- _WHAT YOU NEED TO DO_
- 1) Summarize the text on neurotherapy in two sentences.
- 2) Translate this sentence from the text on neurotherapy into Spanish: "Neurotherapy offers rehabilitation through directly re-training the brain."
- 3) Carry on the text on neurotherapy from its last sentence.

Neurotherapy involves helping people learn how to modify their brain wave activity, and has been found to be beneficial for the following conditions:
- Substance abuse
- Anxiety and OCD and PTSD
- Depression and bipolar disorder
- Learning disabilities and cognitive impairment
- Behaviour disorders
- Anger
- Pain, migraine and headaches
- Autism spectrum disorders
- Sleep difficulties
- Performance enhancement
Neurotherapy offers rehabilitation through directly re-training the brain. The exciting thing about neuroptherpy, is that when a problem is biological in nature, there is an alternative to medication. Neurotherapy is also being used increasingly to facilitate peak performance in normal individuals and athletes.
Any individual has a brain that runs at four different speeds. These speeds are in fact different brain waves called:
Beta state is the normal daytime state of working, talking, thinking and problem solving. Alpha state is often described as the state of "glow". Theta waves occur early in sleep and Delta waves in a deeper sleep.

- _INFORMATION GIVEN_
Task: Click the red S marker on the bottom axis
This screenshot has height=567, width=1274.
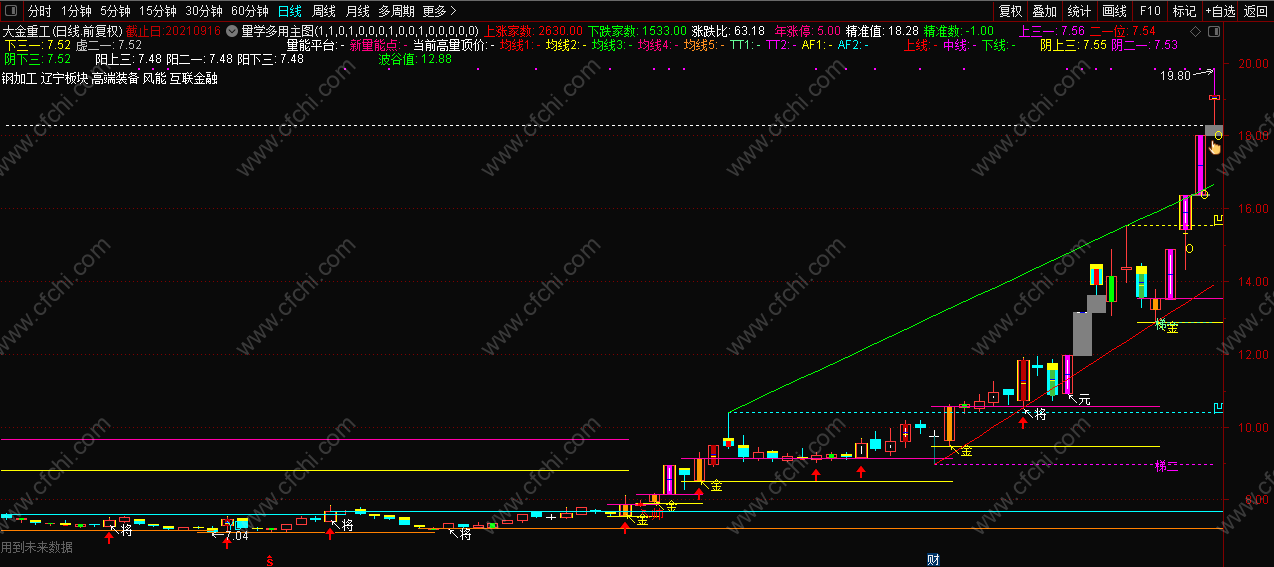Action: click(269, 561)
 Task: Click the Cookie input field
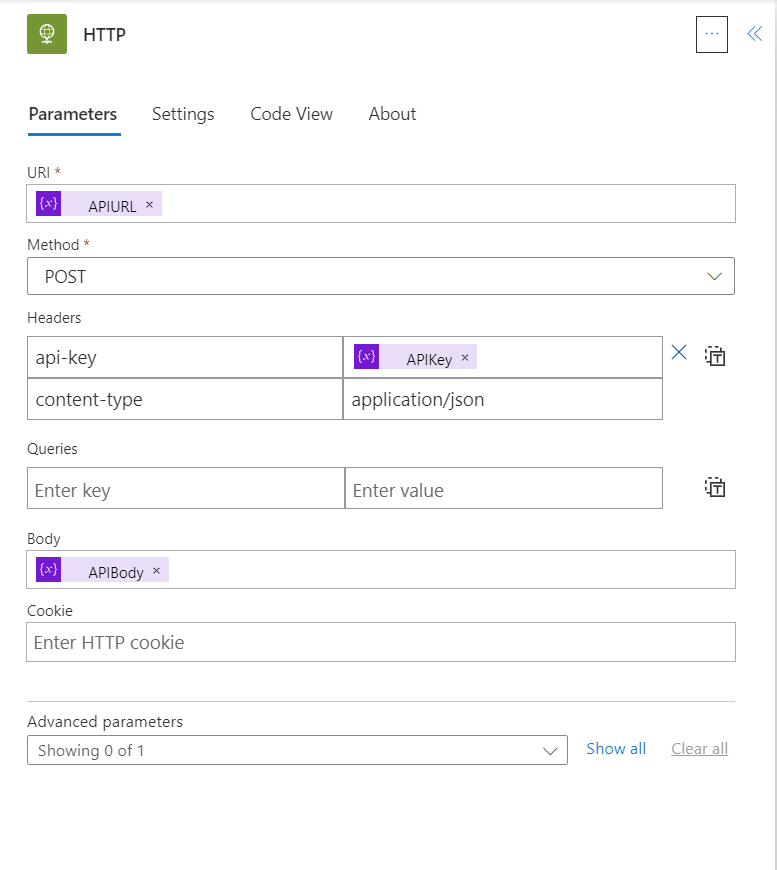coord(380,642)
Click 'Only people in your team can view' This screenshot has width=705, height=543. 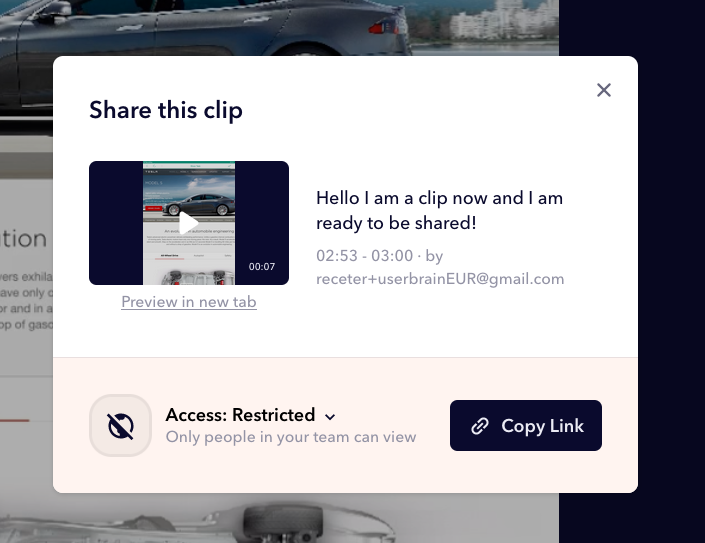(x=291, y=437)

- _RESULTS FOR THE EXERCISE_
- 1) Neurotherapy helps people learn to modify their brain wave activity and has been found beneficial for conditions ranging from substance abuse and anxiety to pain and sleep difficulties. It offers rehabilitation by directly re-training the brain, gives an alternative to medication when a problem is biological, and is increasingly used to facilitate peak performance in normal individuals and athletes.

- 2) La neuroterapia ofrece rehabilitación mediante el reentrenamiento directo del cerebro.

- 3)
Neurotherapy is a therapy technique that presents people with real time feedback on their brainwave activity, as measured by electrodes and shown in a visual display.
Neurotherapy is painless, non-invasive, and is a treatment approach that supplies information. That information can be used to produce changes in brain wave activity. That change promotes more optimal brain wave patterns which is associated with positive behavioural outcomes.
Neurotherapeutic practitioners are trained to use this computerised bio feedback equipment with a specialised extension of techniques called QEEG - Quantitative Electroencephalogram. At this time, training for AEEG is for licensed health care professionals only, including doctors, psychiatrists, psychologists, naturopaths, occupational therapists, and chiropractors. We have qualified ourselves in this form of treatment and therapy through Applied Neurosciences Pty Ltd in Melbourne in 2007-08.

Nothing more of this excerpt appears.